>>>>>

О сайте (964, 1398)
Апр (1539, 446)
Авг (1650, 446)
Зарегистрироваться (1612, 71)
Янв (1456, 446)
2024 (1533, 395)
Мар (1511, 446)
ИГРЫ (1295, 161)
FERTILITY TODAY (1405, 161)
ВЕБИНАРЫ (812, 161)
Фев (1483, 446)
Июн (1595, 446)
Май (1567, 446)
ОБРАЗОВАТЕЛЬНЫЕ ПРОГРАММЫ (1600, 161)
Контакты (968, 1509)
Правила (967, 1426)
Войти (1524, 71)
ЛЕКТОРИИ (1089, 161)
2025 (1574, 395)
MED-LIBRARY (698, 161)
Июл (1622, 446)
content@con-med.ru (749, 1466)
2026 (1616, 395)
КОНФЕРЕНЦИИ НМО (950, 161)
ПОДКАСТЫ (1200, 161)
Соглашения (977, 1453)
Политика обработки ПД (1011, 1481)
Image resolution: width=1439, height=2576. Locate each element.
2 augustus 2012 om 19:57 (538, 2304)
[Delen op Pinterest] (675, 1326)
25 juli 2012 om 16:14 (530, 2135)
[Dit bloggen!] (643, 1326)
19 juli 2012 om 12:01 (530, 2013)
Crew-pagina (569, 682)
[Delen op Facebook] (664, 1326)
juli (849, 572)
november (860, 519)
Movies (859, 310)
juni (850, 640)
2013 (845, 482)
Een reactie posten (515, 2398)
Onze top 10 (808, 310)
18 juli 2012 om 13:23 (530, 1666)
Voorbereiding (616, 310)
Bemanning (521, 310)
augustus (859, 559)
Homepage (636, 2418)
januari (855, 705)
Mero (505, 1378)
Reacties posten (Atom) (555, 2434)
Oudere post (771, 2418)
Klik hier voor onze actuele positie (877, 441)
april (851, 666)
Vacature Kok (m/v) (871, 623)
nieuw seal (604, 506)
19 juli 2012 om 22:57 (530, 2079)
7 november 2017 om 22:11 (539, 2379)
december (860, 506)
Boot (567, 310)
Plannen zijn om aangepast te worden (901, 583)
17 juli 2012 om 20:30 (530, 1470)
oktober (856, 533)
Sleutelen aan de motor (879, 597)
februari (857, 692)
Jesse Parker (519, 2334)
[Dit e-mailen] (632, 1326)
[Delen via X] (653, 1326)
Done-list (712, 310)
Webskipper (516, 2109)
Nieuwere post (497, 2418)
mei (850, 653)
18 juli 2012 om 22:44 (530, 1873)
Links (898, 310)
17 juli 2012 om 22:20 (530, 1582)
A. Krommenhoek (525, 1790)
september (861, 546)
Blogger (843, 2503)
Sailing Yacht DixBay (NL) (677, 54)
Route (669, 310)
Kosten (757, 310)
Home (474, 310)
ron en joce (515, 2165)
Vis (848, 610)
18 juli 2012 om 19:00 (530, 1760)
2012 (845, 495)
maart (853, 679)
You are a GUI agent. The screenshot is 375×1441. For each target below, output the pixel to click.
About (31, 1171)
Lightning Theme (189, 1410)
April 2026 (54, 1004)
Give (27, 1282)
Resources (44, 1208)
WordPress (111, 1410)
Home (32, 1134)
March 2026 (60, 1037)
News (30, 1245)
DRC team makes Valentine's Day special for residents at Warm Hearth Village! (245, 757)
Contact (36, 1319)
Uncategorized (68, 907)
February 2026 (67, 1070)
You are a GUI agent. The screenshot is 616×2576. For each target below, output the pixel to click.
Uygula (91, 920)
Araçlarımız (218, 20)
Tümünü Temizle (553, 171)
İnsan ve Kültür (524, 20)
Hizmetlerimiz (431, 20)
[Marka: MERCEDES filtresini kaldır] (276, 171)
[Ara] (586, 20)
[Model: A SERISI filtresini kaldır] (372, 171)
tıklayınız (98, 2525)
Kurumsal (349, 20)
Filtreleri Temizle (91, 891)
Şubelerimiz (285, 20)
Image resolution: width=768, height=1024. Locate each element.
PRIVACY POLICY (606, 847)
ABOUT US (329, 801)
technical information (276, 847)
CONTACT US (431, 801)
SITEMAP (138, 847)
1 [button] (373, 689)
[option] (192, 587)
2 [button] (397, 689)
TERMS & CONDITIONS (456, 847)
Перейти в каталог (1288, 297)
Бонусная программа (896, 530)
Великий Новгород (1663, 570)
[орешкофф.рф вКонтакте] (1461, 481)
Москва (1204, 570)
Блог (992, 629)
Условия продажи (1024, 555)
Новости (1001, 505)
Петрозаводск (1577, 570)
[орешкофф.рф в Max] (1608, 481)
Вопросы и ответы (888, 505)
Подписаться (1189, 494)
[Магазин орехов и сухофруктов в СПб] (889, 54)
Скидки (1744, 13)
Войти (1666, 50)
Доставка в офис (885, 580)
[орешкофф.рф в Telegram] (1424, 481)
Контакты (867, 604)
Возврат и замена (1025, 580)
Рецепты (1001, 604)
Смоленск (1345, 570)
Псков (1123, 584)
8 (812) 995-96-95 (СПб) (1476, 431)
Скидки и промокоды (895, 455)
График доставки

<<<<<

• Exercise brief: Once you find the line with "DRC team makes" above, print it and every line after it up to and including the line with "1 [button] (373, 689)", exactly as written and nothing else.

• Answer section:
DRC team makes Valentine's Day special for residents at Warm Hearth Village! (245, 757)
Contact (36, 1319)
Uncategorized (68, 907)
February 2026 (67, 1070)
You are a GUI agent. The screenshot is 616×2576. For each target below, output the pixel to click.
Uygula (91, 920)
Araçlarımız (218, 20)
Tümünü Temizle (553, 171)
İnsan ve Kültür (524, 20)
Hizmetlerimiz (431, 20)
[Marka: MERCEDES filtresini kaldır] (276, 171)
[Ara] (586, 20)
[Model: A SERISI filtresini kaldır] (372, 171)
tıklayınız (98, 2525)
Kurumsal (349, 20)
Filtreleri Temizle (91, 891)
Şubelerimiz (285, 20)
Image resolution: width=768, height=1024. Locate each element.
PRIVACY POLICY (606, 847)
ABOUT US (329, 801)
technical information (276, 847)
CONTACT US (431, 801)
SITEMAP (138, 847)
1 [button] (373, 689)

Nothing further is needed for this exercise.